Aseev was released in a prisoner exchange at the end of 2019. President Zelensky awarded him an apartment in Kyiv, where Aseev’s mother, who was interrogated repeatedly while he was imprisoned, recently joined him.


“The thing is, the Ukrainian government doesn’t know what it’s up against,” he told me. “They have this optimistic belief that they can end the war and free Donetsk and Luhansk. This isn’t going to happen. Russia has the resources to sustain this conflict for decades. ”

The Ukrainian-controlled portions of Donbas are still shot through with secessionist sentiment. Many of the people who supported secession in 2014 are still around, including officials. Some of them still hold office. In an effort to purge Donbas of the worst offenders, the Zelensky government has suspended local elections in the region, a move that has earned rebukes from democracy advocates.

Ukrainian prosecutors have brought hundreds of cases against Ukrainians in Donbas for treason and sedition. Some of the defendants have fled to Russia, but many have stayed. Few have faced full trials, and only a handful have been sentenced. When I asked a judicial activist in Kyiv why this was, she said she believed the main reason was political. With Zelensky growing unpopular, the judges worried the next regime to take power in Ukraine might be another tied to Moscow. They didn’t want to risk their careers, never mind their lives.

Donbas offers little to Russia, which does not need the region’s coal or its sad vestiges of industry. Presumably the Kremlin does not want the burden of Donbas’s public-sector budgets or its pensioners. Unlike Crimea, home to Russia’s Black Sea Fleet, Donbas has no strategic value — except as a platform for further menacing Ukraine — and no beach resorts.

What, then, does Russia want with it? Putin’s thinking has been so far removed from public scrutiny that any answer to that question is very conjectural.

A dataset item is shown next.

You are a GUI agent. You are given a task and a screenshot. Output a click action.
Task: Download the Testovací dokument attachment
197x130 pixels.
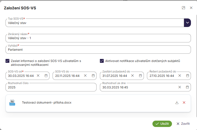[x=177, y=102]
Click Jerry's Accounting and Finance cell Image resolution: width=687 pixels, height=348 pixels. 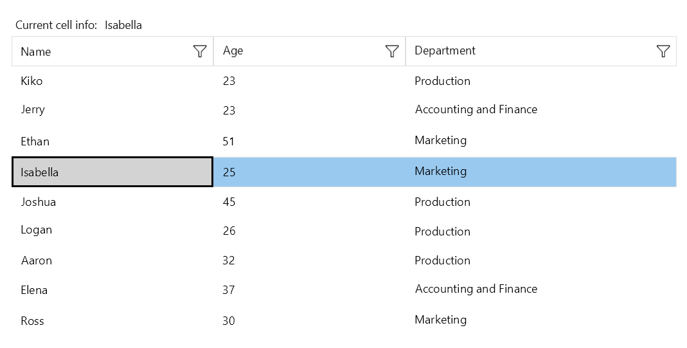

It depends on the drift of your Kremlinology, which in turn depends on your presumptions about his power. Russia analysts who are of the (prevailing) view that Putin approaches omnipotence ask what his realpolitik long con in Donbas can be. He’s always got one, their thinking goes. One possible explanation is electoral. Though Putin refuses to acknowledge an official Russian role in Donbas, the region has added an estimated 600,000 voters to the Russian rolls. If the results of last fall’s elections are to be believed, they support his United Russia party.

Those who class Putin with other world leaders — that is, as a mortal navigating among rivals — ask if Donbas doesn’t represent the rare miscalculation on his part. Euromaidan was a convenient pretext to invade Crimea, an idea long contemplated in the Kremlin. The Donbas operation was probably more impulsive, and it has met with a Ukrainian defiance few in Russia, or for that matter in Ukraine, would have predicted in 2014. Russian intentions there have seemed to evolve. Donbas has served variously as a bargaining chip with Western powers, a cudgel to hold over them, a hobbyhorse for the home audience and an albatross. Seizing Crimea increased Putin’s popularity hugely but only for a time. And while his ratings get a bounce with every southernly rattle of the saber, years of economic sanctions have the reverse effect.

Shortly before I arrived in Donbas, a remarkable open letter was published on the Kremlin website in Russian and English. That it bore Putin’s signature doesn’t mean he wrote it, but the 7,000-word letter did unfurl with the kind of party-congress loquacity this otherwise terse president sometimes indulges. “On the Historical Unity of Russians and Ukrainians” recounted the joint histories of Russia and Ukraine from the ninth century onward. Striking a conciliatory note, Putin lamented Bolshevik crimes in Ukraine (nothing of Stalin) and confessed that the war in Donbas was “in my mind our great common misfortune and tragedy. ”


He went on to link Ukrainian nationalism to German fascism and to claim that “modern Ukraine is entirely the product of the Soviet era. ” When Ukraine became independent, it was “taken away” from its “historical motherland,” resulting in a disaster that culminated in Euromaidan. “Western countries directly interfered in Ukraine’s internal affairs and supported the coup,” he wrote.